- [WRITTEN EXERCISE]
Count the lines in the listing below that contain the word "column". Reply with the number only.

- [DATASET CONTENT]
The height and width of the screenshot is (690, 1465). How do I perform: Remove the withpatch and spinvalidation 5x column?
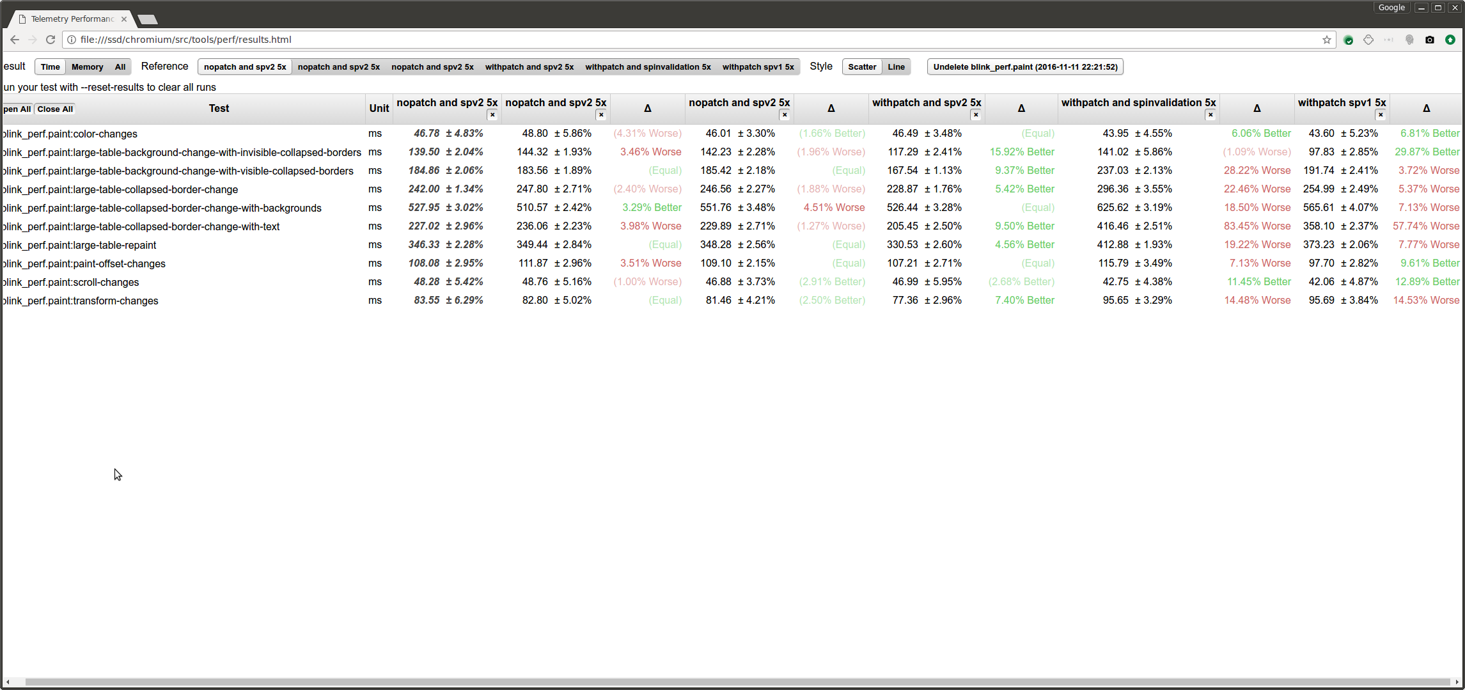click(1210, 115)
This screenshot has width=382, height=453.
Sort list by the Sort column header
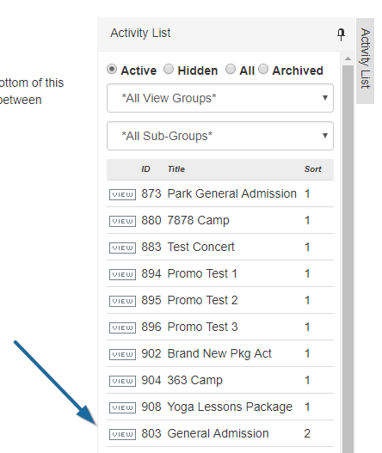pyautogui.click(x=312, y=169)
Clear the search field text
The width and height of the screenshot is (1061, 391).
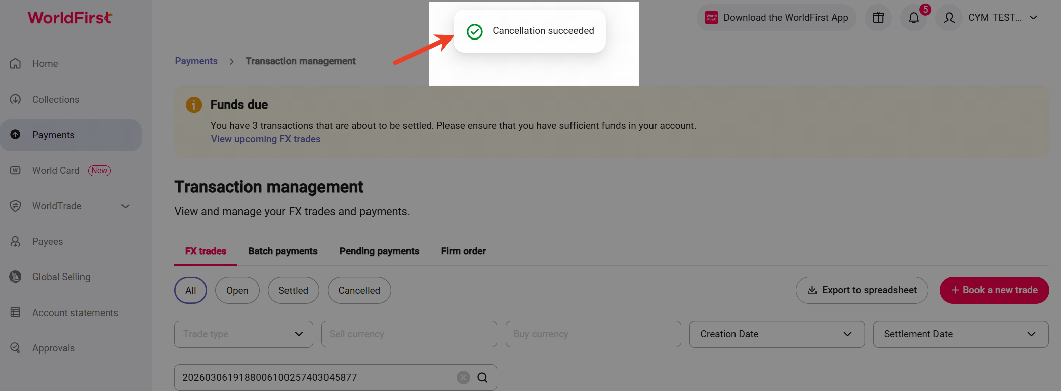[x=463, y=377]
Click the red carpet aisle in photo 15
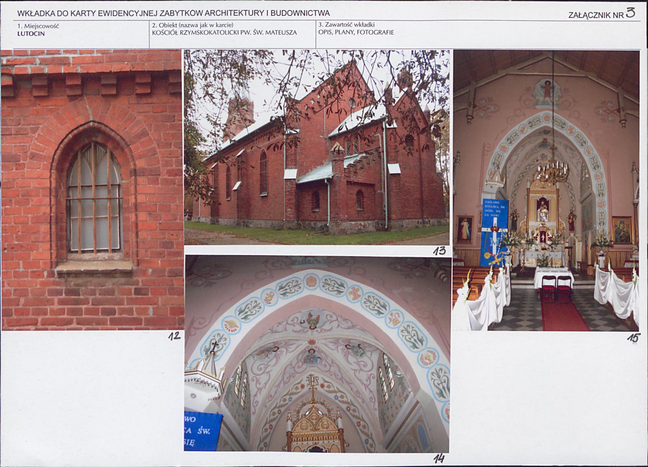This screenshot has width=648, height=467. (564, 312)
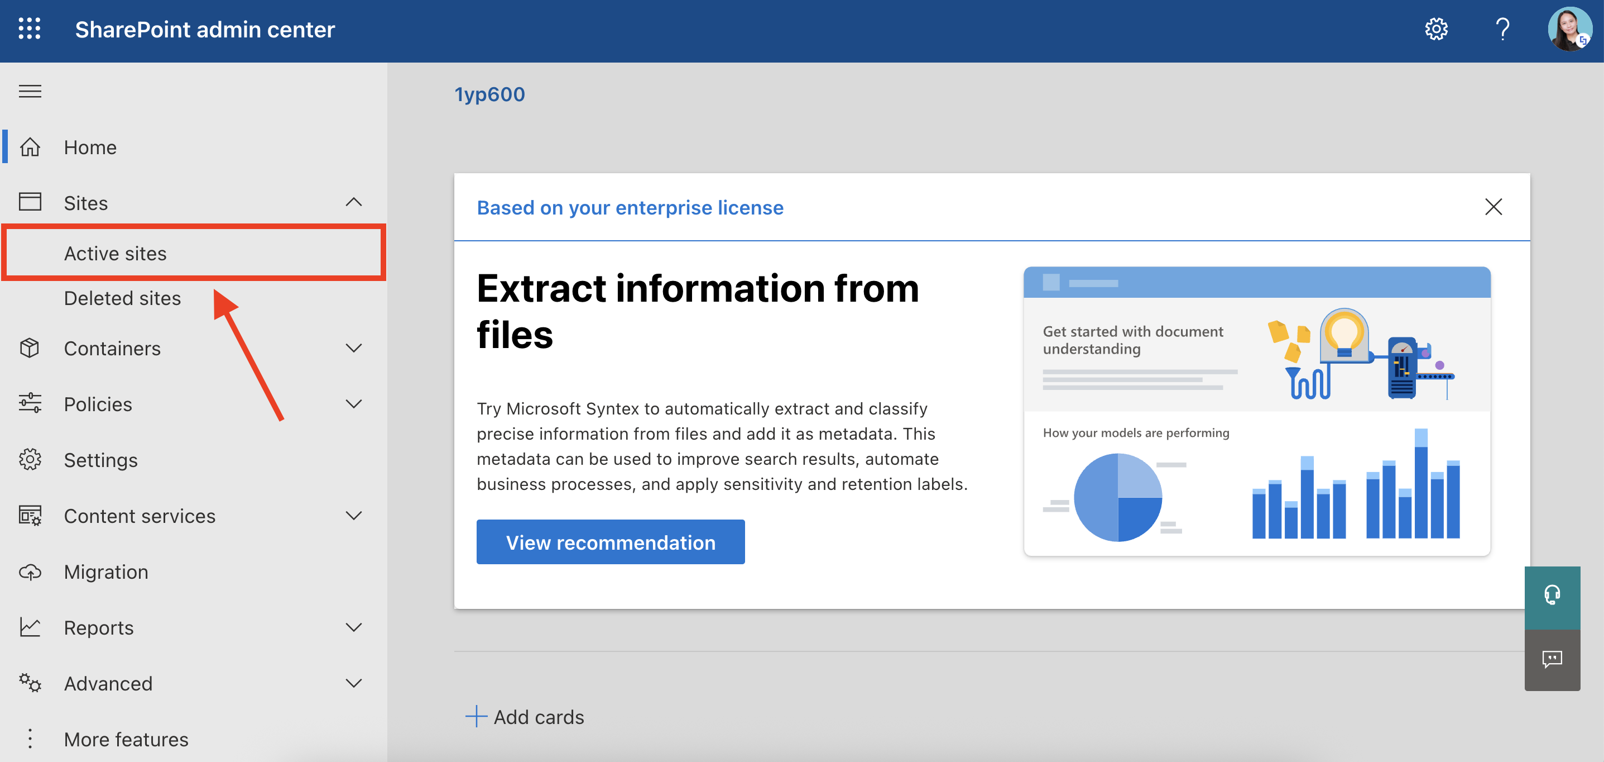Open Deleted sites

pos(122,298)
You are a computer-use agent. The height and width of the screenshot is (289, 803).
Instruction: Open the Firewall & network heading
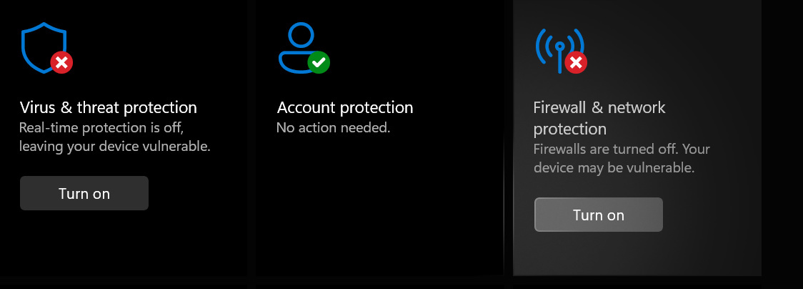[599, 108]
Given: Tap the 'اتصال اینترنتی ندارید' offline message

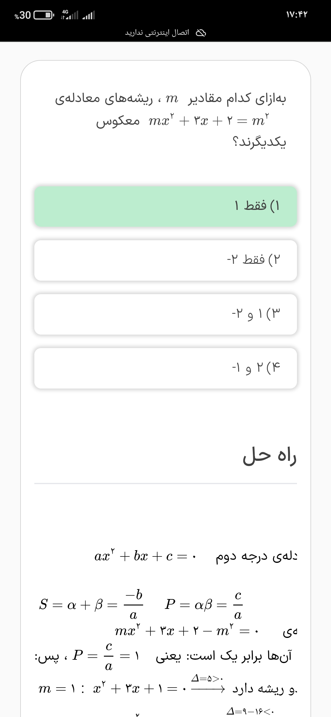Looking at the screenshot, I should (x=157, y=33).
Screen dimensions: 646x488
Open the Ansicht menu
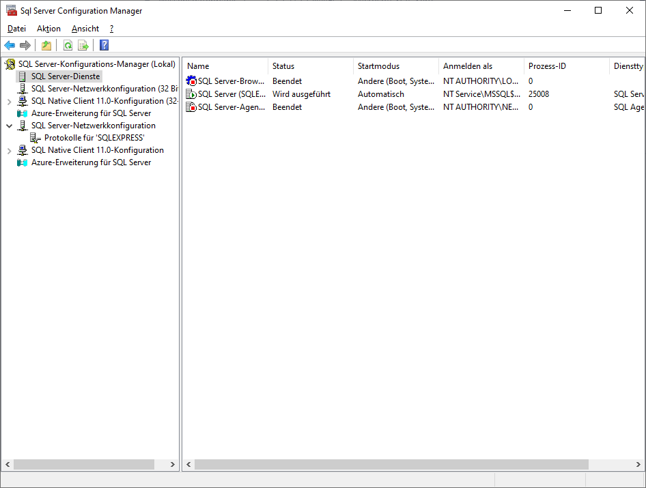(85, 29)
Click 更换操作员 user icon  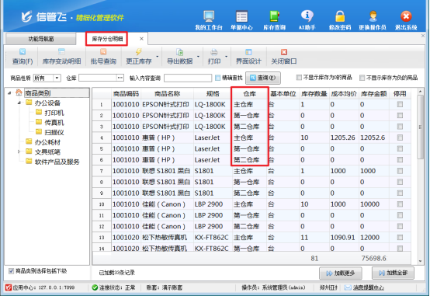373,16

- [TASK RESPONSE]
2